(Supplied data begins)

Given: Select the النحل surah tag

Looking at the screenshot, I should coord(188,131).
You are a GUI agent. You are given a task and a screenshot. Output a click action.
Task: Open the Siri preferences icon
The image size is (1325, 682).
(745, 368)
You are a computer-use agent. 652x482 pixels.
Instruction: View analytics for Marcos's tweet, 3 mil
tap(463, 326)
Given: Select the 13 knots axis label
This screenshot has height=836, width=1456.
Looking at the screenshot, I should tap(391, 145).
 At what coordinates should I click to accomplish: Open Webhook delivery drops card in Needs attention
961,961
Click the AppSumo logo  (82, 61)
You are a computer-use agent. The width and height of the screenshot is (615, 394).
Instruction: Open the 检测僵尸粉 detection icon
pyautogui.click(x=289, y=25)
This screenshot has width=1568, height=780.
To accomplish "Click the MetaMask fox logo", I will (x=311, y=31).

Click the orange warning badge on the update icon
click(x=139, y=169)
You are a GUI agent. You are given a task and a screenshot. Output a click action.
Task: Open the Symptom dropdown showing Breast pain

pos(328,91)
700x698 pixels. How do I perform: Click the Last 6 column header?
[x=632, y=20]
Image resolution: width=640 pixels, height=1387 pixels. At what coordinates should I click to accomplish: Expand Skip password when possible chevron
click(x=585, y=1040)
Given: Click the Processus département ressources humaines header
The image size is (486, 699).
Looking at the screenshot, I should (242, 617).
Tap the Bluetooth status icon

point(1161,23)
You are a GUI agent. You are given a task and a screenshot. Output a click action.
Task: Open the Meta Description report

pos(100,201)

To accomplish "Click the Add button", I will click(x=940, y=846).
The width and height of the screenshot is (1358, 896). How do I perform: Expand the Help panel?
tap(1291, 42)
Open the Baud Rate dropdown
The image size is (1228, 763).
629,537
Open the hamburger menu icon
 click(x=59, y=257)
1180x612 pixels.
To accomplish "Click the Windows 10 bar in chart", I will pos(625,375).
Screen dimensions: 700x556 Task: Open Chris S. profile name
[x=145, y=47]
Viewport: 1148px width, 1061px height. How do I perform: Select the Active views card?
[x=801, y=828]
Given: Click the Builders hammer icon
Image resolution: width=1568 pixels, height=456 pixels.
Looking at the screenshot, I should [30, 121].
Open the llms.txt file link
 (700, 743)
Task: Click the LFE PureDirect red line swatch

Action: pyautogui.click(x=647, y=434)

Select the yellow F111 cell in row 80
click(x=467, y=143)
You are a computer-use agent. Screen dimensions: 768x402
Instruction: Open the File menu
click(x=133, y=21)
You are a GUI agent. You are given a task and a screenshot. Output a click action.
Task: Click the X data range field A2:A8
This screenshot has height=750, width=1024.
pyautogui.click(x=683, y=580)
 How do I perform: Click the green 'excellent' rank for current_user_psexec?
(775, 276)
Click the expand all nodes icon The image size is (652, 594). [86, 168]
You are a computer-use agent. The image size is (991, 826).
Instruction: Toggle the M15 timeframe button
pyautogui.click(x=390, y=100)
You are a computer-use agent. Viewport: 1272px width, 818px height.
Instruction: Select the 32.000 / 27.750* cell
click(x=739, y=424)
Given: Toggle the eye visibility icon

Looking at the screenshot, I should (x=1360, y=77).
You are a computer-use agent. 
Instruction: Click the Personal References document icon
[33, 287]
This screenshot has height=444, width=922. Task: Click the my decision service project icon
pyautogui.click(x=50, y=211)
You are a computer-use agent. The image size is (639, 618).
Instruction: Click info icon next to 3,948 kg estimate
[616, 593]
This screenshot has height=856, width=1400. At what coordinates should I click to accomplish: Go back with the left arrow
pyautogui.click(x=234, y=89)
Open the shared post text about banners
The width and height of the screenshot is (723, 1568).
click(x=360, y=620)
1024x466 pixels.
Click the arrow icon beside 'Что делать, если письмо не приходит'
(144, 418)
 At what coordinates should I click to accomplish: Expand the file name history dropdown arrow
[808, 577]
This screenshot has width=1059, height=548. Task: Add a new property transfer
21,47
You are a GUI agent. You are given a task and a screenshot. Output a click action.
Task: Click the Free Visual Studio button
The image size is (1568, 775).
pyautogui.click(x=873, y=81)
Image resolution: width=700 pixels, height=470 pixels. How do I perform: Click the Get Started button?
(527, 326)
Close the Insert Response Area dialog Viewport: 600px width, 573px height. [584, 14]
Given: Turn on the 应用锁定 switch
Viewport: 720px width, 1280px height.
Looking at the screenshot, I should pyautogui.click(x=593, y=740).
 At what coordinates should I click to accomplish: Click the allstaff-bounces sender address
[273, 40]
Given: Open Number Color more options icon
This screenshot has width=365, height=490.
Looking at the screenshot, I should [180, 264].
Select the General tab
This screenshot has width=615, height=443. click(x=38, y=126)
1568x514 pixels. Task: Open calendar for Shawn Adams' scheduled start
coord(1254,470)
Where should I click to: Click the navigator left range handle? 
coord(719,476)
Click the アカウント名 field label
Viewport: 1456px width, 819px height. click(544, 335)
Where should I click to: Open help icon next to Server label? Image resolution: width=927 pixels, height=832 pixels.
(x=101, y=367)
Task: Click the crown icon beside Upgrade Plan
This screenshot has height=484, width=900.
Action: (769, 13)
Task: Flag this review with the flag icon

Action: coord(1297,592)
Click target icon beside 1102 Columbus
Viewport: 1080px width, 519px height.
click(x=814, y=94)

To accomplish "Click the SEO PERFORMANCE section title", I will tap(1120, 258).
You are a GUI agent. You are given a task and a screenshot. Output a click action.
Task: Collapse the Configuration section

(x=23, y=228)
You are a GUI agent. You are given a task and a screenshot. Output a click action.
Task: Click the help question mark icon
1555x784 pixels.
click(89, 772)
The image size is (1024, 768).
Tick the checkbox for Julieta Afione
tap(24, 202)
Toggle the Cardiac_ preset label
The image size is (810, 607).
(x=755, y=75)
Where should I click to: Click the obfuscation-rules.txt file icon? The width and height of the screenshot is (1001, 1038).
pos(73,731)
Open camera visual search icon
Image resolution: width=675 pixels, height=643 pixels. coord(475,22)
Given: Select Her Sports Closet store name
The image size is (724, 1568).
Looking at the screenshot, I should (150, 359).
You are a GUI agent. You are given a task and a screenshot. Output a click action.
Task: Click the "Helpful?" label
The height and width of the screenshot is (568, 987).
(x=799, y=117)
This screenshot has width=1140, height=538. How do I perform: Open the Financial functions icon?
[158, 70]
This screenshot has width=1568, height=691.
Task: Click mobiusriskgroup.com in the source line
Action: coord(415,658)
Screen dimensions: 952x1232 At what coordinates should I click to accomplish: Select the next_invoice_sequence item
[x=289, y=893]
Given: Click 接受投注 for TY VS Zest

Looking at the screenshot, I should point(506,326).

(Supplied data ends)

**To do**: None of the lines above may be skipped. Transcribe each one exactly.

**Your response**:
Given: Select the النحل surah tag

Looking at the screenshot, I should coord(188,131).
You are a GUI agent. You are given a task and a screenshot. Output a click action.
Task: Open the Siri preferences icon
The image size is (1325, 682).
(745, 368)
You are a computer-use agent. 652x482 pixels.
Instruction: View analytics for Marcos's tweet, 3 mil
tap(463, 326)
Given: Select the 13 knots axis label
This screenshot has height=836, width=1456.
Looking at the screenshot, I should tap(391, 145).
 At what coordinates should I click to accomplish: Open Webhook delivery drops card in Needs attention
961,961
Click the AppSumo logo  (82, 61)
You are a computer-use agent. The width and height of the screenshot is (615, 394).
Instruction: Open the 检测僵尸粉 detection icon
pyautogui.click(x=289, y=25)
This screenshot has width=1568, height=780.
To accomplish "Click the MetaMask fox logo", I will (x=311, y=31).

Click the orange warning badge on the update icon
click(x=139, y=169)
You are a GUI agent. You are given a task and a screenshot. Output a click action.
Task: Open the Symptom dropdown showing Breast pain

pos(328,91)
700x698 pixels. How do I perform: Click the Last 6 column header?
[x=632, y=20]
Image resolution: width=640 pixels, height=1387 pixels. At what coordinates should I click to accomplish: Expand Skip password when possible chevron
click(x=585, y=1040)
Given: Click the Processus département ressources humaines header
The image size is (486, 699).
Looking at the screenshot, I should (242, 617).
Tap the Bluetooth status icon

point(1161,23)
You are a GUI agent. You are given a task and a screenshot. Output a click action.
Task: Open the Meta Description report

pos(100,201)

To accomplish "Click the Add button", I will click(x=940, y=846).
The width and height of the screenshot is (1358, 896). How do I perform: Expand the Help panel?
tap(1291, 42)
Open the Baud Rate dropdown
The image size is (1228, 763).
629,537
Open the hamburger menu icon
 click(x=59, y=257)
1180x612 pixels.
To accomplish "Click the Windows 10 bar in chart", I will pos(625,375).
Screen dimensions: 700x556 Task: Open Chris S. profile name
[x=145, y=47]
Viewport: 1148px width, 1061px height. How do I perform: Select the Active views card?
[x=801, y=828]
Given: Click the Builders hammer icon
Image resolution: width=1568 pixels, height=456 pixels.
Looking at the screenshot, I should [30, 121].
Open the llms.txt file link
 (700, 743)
Task: Click the LFE PureDirect red line swatch

Action: pyautogui.click(x=647, y=434)

Select the yellow F111 cell in row 80
click(x=467, y=143)
You are a computer-use agent. Screen dimensions: 768x402
Instruction: Open the File menu
click(x=133, y=21)
You are a GUI agent. You are given a task and a screenshot. Output a click action.
Task: Click the X data range field A2:A8
This screenshot has height=750, width=1024.
pyautogui.click(x=683, y=580)
 How do I perform: Click the green 'excellent' rank for current_user_psexec?
(775, 276)
Click the expand all nodes icon The image size is (652, 594). [86, 168]
You are a computer-use agent. The image size is (991, 826).
Instruction: Toggle the M15 timeframe button
pyautogui.click(x=390, y=100)
You are a computer-use agent. Viewport: 1272px width, 818px height.
Instruction: Select the 32.000 / 27.750* cell
click(x=739, y=424)
Given: Toggle the eye visibility icon

Looking at the screenshot, I should (x=1360, y=77).
You are a computer-use agent. 
Instruction: Click the Personal References document icon
[33, 287]
This screenshot has height=444, width=922. Task: Click the my decision service project icon
pyautogui.click(x=50, y=211)
You are a computer-use agent. The image size is (639, 618).
Instruction: Click info icon next to 3,948 kg estimate
[616, 593]
This screenshot has height=856, width=1400. At what coordinates should I click to accomplish: Go back with the left arrow
pyautogui.click(x=234, y=89)
Open the shared post text about banners
The width and height of the screenshot is (723, 1568).
click(x=360, y=620)
1024x466 pixels.
Click the arrow icon beside 'Что делать, если письмо не приходит'
(144, 418)
 At what coordinates should I click to accomplish: Expand the file name history dropdown arrow
[808, 577]
This screenshot has width=1059, height=548. Task: Add a new property transfer
21,47
You are a GUI agent. You are given a task and a screenshot. Output a click action.
Task: Click the Free Visual Studio button
The image size is (1568, 775).
pyautogui.click(x=873, y=81)
Image resolution: width=700 pixels, height=470 pixels. How do I perform: Click the Get Started button?
(527, 326)
Close the Insert Response Area dialog Viewport: 600px width, 573px height. [584, 14]
Given: Turn on the 应用锁定 switch
Viewport: 720px width, 1280px height.
Looking at the screenshot, I should pyautogui.click(x=593, y=740).
 At what coordinates should I click to accomplish: Click the allstaff-bounces sender address
[273, 40]
Given: Open Number Color more options icon
This screenshot has width=365, height=490.
Looking at the screenshot, I should [180, 264].
Select the General tab
This screenshot has width=615, height=443. click(x=38, y=126)
1568x514 pixels. Task: Open calendar for Shawn Adams' scheduled start
coord(1254,470)
Where should I click to: Click the navigator left range handle? 
coord(719,476)
Click the アカウント名 field label
Viewport: 1456px width, 819px height. click(544, 335)
Where should I click to: Open help icon next to Server label? Image resolution: width=927 pixels, height=832 pixels.
(x=101, y=367)
Task: Click the crown icon beside Upgrade Plan
This screenshot has height=484, width=900.
Action: (769, 13)
Task: Flag this review with the flag icon

Action: coord(1297,592)
Click target icon beside 1102 Columbus
Viewport: 1080px width, 519px height.
click(x=814, y=94)

To accomplish "Click the SEO PERFORMANCE section title", I will tap(1120, 258).
You are a GUI agent. You are given a task and a screenshot. Output a click action.
Task: Collapse the Configuration section

(x=23, y=228)
You are a GUI agent. You are given a task and a screenshot. Output a click action.
Task: Click the help question mark icon
1555x784 pixels.
click(89, 772)
The image size is (1024, 768).
Tick the checkbox for Julieta Afione
tap(24, 202)
Toggle the Cardiac_ preset label
The image size is (810, 607).
(x=755, y=75)
Where should I click to: Click the obfuscation-rules.txt file icon? The width and height of the screenshot is (1001, 1038).
pos(73,731)
Open camera visual search icon
Image resolution: width=675 pixels, height=643 pixels. coord(475,22)
Given: Select Her Sports Closet store name
The image size is (724, 1568).
Looking at the screenshot, I should (150, 359).
You are a GUI agent. You are given a task and a screenshot. Output a click action.
Task: Click the "Helpful?" label
The height and width of the screenshot is (568, 987).
(x=799, y=117)
This screenshot has width=1140, height=538. How do I perform: Open the Financial functions icon?
[158, 70]
This screenshot has width=1568, height=691.
Task: Click mobiusriskgroup.com in the source line
Action: coord(415,658)
Screen dimensions: 952x1232 At what coordinates should I click to accomplish: Select the next_invoice_sequence item
[x=289, y=893]
Given: Click 接受投注 for TY VS Zest

Looking at the screenshot, I should point(506,326).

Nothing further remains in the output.